The Arcs are an American garage rock band formed by Dan Auerbach, the guitarist and vocalist of the Black Keys. The band consists of Auerbach, Leon Michels, Nick Movshon, Homer Steinweiss, and formerly Richard Swift, who died in 2018. They released their debut album Yours, Dreamily, in 2015. Their second album, Electrophonic Chronic, was released in January 2023.

History
Auerbach announced this side project after performing on the Governors Ball in 2015. The group's first album, Yours, Dreamily, was released on September 4, 2015. Members include Leon Michels, Nick Movshon, Homer Steinweiss, and Richard Swift, along with contributions from Kenny Vaughan and Flor de Toloache. The Arcs performed at the 2016 Coachella Festival along with Wayhome and Osheaga. Swift died in July 2018.

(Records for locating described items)
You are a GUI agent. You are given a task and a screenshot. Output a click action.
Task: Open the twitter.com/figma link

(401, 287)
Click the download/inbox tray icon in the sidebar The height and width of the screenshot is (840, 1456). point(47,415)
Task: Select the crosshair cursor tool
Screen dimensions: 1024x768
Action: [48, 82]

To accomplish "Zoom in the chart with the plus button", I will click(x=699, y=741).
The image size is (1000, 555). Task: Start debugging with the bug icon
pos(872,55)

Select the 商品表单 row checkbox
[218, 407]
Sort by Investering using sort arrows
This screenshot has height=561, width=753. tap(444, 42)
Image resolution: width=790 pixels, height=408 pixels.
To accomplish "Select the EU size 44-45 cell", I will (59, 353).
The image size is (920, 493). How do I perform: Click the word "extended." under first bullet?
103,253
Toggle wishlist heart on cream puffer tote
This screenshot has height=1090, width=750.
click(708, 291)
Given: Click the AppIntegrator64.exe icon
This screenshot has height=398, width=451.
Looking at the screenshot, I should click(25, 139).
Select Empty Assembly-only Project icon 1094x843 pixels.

> [Objective] List every person the passage about the Arcs names as a current or former member of the band, excluding those credited only with contributions.

> [Result for this task] Dan Auerbach, Leon Michels, Nick Movshon, Homer Steinweiss, Richard Swift (former member)